EXERCISE OBJECTIVE:
In the records below, find each line with the word "will" and copy it.

Collected data:
==================================================

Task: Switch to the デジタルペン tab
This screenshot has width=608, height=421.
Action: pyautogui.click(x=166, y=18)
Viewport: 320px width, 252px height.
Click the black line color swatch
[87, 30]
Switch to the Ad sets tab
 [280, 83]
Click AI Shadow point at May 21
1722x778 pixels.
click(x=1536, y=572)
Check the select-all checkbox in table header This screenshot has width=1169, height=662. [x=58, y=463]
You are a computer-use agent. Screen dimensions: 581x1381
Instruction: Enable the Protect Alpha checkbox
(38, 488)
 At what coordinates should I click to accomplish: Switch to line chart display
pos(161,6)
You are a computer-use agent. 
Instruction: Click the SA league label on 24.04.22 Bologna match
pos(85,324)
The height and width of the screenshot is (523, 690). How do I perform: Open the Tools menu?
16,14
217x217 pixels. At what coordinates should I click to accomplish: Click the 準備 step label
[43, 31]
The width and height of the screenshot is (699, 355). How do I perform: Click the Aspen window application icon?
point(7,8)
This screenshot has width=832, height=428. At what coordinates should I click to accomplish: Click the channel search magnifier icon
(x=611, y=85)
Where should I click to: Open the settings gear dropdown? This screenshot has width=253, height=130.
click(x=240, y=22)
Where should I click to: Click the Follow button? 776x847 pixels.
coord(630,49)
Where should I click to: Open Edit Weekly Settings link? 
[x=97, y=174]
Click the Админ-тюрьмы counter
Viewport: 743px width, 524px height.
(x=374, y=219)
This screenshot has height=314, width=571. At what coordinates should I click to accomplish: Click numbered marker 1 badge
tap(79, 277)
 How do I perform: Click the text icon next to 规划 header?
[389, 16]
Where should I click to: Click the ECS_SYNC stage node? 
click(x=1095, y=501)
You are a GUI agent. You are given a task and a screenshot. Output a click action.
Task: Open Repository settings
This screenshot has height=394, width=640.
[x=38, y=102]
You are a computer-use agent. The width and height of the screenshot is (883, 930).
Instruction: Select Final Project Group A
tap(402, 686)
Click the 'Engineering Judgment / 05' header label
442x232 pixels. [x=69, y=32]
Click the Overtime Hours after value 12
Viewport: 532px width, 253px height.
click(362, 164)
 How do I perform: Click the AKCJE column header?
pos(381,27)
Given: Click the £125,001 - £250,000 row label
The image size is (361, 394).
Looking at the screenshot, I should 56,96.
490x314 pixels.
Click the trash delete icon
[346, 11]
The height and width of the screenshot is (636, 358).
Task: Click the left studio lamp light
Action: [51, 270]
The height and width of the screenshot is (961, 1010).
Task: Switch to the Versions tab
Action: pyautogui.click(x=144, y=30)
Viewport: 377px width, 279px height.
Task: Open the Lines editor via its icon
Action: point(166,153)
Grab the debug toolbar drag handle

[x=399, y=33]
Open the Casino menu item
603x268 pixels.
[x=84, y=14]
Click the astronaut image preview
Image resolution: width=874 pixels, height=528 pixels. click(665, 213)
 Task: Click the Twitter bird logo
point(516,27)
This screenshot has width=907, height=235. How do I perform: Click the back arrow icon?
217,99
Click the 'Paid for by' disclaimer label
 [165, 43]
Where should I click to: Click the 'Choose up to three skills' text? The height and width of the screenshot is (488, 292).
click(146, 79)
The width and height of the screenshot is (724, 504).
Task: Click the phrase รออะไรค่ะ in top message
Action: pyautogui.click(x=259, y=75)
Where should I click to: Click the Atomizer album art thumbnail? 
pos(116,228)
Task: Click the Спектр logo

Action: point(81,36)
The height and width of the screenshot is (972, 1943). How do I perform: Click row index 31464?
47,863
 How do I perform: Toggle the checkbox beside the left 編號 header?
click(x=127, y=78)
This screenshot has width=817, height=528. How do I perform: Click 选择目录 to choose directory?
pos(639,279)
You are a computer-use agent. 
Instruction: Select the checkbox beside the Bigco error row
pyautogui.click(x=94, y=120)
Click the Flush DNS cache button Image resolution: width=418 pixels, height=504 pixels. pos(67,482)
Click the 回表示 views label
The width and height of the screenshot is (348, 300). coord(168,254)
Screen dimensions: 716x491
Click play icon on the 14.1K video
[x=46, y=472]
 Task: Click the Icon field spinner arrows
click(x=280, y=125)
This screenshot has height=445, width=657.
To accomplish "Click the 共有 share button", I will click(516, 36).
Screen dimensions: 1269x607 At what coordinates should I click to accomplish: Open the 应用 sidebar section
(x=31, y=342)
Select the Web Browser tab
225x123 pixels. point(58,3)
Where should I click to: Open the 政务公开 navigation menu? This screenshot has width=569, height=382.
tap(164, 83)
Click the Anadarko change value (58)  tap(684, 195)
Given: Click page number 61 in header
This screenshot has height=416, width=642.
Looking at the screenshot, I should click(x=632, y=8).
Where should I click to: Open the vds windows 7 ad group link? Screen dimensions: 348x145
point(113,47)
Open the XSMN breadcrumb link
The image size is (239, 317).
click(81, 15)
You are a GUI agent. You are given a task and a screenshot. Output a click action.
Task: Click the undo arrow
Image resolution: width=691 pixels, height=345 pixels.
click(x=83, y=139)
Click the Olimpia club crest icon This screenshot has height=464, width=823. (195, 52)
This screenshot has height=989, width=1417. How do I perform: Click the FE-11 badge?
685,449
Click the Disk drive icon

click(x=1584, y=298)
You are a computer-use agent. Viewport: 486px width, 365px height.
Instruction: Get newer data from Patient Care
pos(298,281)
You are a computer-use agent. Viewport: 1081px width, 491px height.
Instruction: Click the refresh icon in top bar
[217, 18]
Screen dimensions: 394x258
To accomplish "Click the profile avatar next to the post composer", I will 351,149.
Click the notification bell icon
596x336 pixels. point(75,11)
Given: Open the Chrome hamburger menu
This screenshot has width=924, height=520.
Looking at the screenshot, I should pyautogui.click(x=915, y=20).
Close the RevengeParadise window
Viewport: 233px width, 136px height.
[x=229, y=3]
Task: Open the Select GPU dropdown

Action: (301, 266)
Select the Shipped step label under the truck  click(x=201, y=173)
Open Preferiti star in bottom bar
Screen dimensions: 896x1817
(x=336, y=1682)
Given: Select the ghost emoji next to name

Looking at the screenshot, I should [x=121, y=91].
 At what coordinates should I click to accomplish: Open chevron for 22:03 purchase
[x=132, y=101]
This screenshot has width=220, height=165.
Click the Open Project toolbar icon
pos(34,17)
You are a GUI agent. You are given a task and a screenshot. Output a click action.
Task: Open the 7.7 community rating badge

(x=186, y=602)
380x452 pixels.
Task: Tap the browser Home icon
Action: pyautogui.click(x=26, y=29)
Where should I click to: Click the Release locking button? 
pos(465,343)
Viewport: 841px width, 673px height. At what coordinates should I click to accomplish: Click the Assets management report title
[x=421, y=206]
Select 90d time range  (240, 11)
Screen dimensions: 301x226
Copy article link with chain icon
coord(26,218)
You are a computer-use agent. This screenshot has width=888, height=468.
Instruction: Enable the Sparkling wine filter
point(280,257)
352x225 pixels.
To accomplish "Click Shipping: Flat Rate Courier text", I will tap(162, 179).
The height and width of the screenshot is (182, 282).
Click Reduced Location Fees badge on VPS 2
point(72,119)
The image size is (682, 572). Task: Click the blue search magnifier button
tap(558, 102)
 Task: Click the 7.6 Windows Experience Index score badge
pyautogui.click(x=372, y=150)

==================================================

RESULT:
To accomplish "Click the 共有 share button", I will click(516, 36).
To accomplish "Click the profile avatar next to the post composer", I will 351,149.
To accomplish "Click Shipping: Flat Rate Courier text", I will tap(162, 179).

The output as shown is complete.